The only other use for a semi-colon is between items in a series containing internal puncutation.

  • Ex: We moved to several different locations: Barnesville, Ohio; Duluth, Minnesota; Syracuse, New York; and Falmouth, Maine. Notice there is a semi-colon before the and.


  • NOT every list requires a colon. Colons are used ONLY after a COMPLETE sentence.
    • Ex: They serve several flavors of ice cream: vanilla, chocolate, peach, strawberry, and mocha mint.
  • Do not use a semi-colon when the list is an intergral part of your sentence.
    • Ex: They serve many flavors of ice cream, including vanilla, chocolate, peach, strawberry and mocha mint. (no colon)

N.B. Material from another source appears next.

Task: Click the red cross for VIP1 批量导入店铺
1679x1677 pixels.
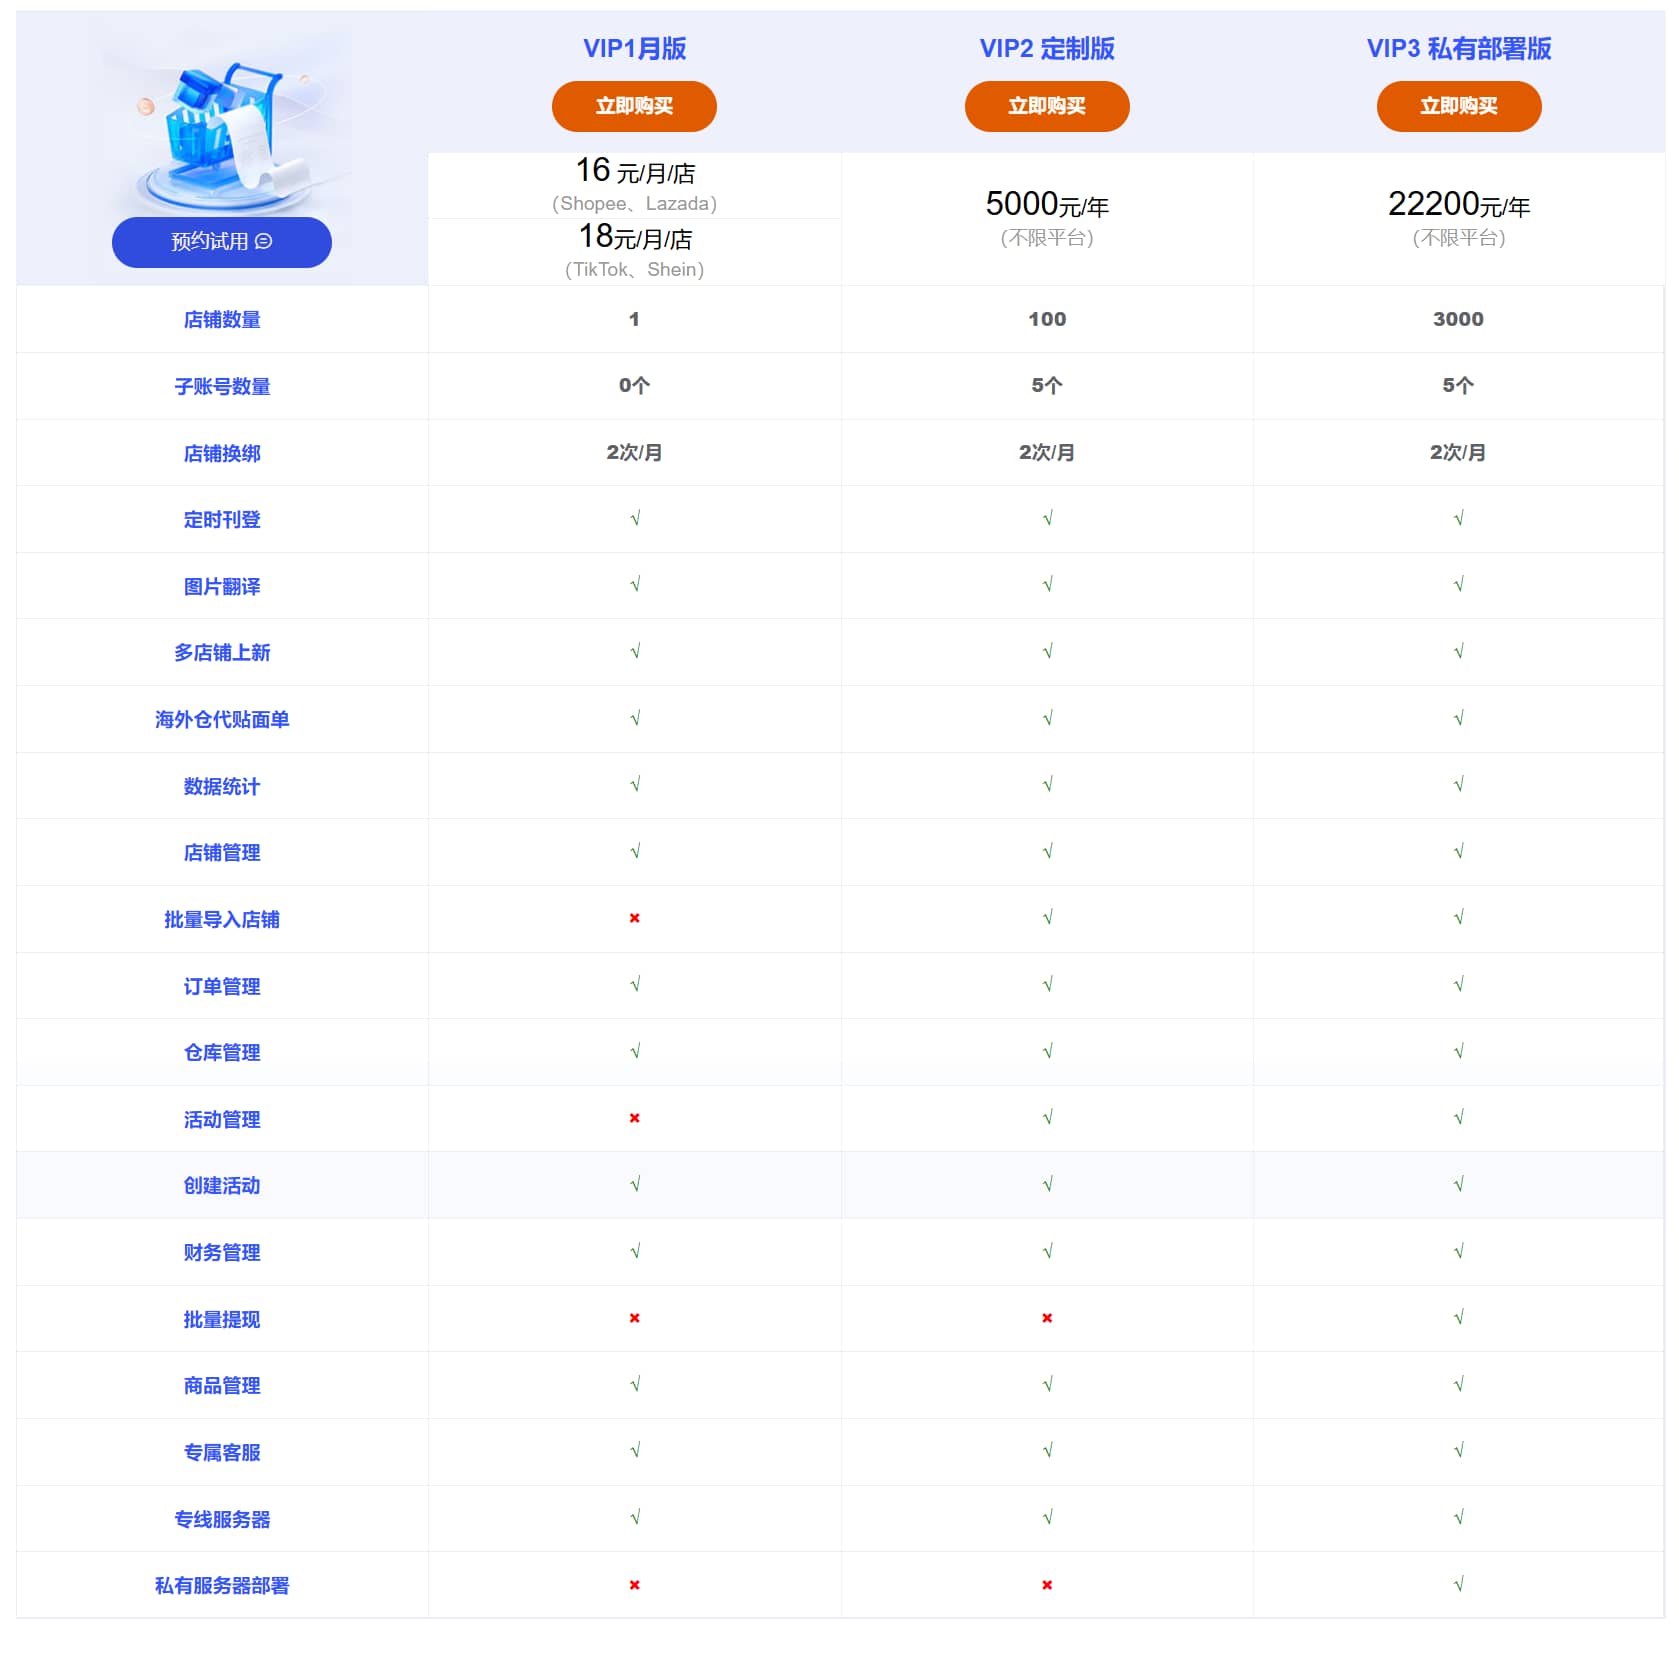Action: pos(634,919)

  • Use a hyphen to connect two or more words functioning TOGETHER as an adjective before a noun.
  • Notice the difference between the use of adjectives in these two sentences.
    • Ex: He enjoyed the hot apple pie. (Both adjectives describe the pie; it's hot and made of apples.)
    • It was a well-written essay. (It's not a well essay and a written essay; the two words must work together to describe the essay.)